My arrow is sloppy, as anybody can see. The spiral bleeds into itself and the outline is wobbly. Whether because of my distracted drawing in the shop, or because the tattooist joined us in a few shots, life intruded and made a mess. But I don’t mind the flaws. The blurriness makes it more accurate, a truer representation of an imperfect philosophy.
When people ask about my tattoo, I don’t mention Florida.
I stick to the part about the pilgrimage. People say, Oh, I’ve always wanted to do that! or I could never walk that far! It goes over well.
Florida is the sticky underside of the story, the part that’s difficult to explain, the most important part. I recall how his emotional nakedness humbled me—weakness so blatant that it turned the corner and became bravery. And, ultimately, how he saved me from my own hubris by ensuring I don’t go around thinking I’ve got life figured out. He’s out there somewhere, my bro, and I hope he’s not hurting anyone and I hope he’s okay.

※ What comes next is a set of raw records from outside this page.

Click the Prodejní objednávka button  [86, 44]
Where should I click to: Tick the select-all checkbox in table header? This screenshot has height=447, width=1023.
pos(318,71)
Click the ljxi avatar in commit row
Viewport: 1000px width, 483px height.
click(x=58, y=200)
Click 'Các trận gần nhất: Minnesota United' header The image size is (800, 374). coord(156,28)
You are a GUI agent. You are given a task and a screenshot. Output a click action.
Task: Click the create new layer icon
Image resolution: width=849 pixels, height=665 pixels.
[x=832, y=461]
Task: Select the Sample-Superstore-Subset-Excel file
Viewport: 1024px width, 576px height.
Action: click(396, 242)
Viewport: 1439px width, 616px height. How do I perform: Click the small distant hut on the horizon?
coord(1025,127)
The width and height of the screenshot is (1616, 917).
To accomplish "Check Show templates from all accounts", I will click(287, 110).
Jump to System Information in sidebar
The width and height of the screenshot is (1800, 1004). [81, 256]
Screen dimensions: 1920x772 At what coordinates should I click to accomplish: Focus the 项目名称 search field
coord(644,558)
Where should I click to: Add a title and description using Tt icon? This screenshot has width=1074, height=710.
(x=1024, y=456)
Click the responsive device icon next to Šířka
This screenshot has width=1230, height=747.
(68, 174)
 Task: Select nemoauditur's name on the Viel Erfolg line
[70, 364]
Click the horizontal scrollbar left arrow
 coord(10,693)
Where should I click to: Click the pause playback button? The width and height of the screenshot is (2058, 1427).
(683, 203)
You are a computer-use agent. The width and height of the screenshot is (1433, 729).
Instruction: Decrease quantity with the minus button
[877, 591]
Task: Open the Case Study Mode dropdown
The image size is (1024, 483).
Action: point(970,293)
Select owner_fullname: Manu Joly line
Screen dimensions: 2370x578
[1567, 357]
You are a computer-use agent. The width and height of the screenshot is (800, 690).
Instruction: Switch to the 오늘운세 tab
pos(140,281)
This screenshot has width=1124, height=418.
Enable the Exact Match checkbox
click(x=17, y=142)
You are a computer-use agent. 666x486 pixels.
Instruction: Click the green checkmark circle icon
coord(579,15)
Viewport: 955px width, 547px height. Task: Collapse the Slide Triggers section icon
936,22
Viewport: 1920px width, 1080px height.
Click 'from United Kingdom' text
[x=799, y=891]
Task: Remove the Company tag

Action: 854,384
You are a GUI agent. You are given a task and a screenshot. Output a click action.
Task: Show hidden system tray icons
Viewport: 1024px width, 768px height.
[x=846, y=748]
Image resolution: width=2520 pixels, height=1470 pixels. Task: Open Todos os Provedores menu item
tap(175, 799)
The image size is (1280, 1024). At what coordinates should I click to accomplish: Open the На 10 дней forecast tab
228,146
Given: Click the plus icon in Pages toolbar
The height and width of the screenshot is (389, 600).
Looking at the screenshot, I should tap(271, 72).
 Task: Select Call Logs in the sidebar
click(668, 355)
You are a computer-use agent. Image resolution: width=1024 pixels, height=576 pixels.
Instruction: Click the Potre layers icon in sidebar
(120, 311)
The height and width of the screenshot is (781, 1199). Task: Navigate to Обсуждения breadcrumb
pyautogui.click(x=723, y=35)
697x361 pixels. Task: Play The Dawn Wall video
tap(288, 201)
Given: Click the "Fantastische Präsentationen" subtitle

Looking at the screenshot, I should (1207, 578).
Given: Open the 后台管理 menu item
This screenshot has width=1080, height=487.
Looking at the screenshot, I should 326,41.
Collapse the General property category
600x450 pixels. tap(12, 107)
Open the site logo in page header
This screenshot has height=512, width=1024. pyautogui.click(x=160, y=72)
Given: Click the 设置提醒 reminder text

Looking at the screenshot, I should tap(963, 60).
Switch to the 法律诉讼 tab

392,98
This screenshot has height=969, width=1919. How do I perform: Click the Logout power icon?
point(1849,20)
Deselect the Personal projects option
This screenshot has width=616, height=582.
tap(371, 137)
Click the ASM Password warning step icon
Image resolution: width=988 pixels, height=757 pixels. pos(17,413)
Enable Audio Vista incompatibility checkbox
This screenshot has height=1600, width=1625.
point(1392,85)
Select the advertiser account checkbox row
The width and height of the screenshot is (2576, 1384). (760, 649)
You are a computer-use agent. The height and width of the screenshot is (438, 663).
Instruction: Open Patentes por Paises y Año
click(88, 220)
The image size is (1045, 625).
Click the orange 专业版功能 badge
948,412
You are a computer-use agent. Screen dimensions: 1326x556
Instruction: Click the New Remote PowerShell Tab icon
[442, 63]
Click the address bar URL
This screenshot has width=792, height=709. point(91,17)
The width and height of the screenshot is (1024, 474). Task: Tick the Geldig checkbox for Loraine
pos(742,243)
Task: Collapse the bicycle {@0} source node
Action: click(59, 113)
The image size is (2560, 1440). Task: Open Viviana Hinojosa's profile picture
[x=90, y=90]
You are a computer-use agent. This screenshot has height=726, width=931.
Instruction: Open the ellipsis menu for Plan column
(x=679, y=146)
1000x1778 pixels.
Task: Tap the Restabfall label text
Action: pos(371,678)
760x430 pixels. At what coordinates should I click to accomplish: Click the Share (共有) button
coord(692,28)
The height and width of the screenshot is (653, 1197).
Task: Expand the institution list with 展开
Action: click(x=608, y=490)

When it was over, Florida didn’t invite me back to his hotel or out for a drink—a relief. He didn’t ask for my e-mail or phone number. I remember the steady burn of my arrow, the night breeze like another kind of burn on my angry skin, my throat aching from too many cigarettes. There was the post-tattoo high, the slow ebb of adrenaline. We smiled, we swayed on our feet.
“We’re blood brothers now,” Florida said. “Always and always.”
I wanted to encourage him to find someone else to love, a woman his age, who wasn’t family. Someone less confusing. I wanted to tell him to spend his money on a good shrink instead of tattoos and tequila. I said none of this, only, “Thanks for the tattoo.”
We hugged awkwardly, bro-pats on the back, and got into separate taxis.
I gave the driver my mom’s address, and we pulled into the street behind Florida’s cab. I could see his bulky silhouette resting against the car door, his head tipped out the open window. Whether he was queasy or just wanted to feel the night air on his face, I don’t know. At the end of the block, Florida’s taxi turned west toward the big resorts that lined the beach. That was the last I saw of him.
My cab headed inland, away from the tourist drag and into a residential neighborhood. The heady scent of grilling meat bloomed from a roadside taco stand, and beneath that, I smelled the briny Pacific and notes of raw sewage. A soccer ball zinged out of an alley and ricocheted off the taxi; the driver cussed out the window. My arm was aflame, the pain mounting as the endorphins faded. I had failed to burn my walking stick at Finisterre, but I was on fire now. This marked the true end of my holy walk, and the first steps down a new path. The arrow etched into my flesh urged me onward through the city.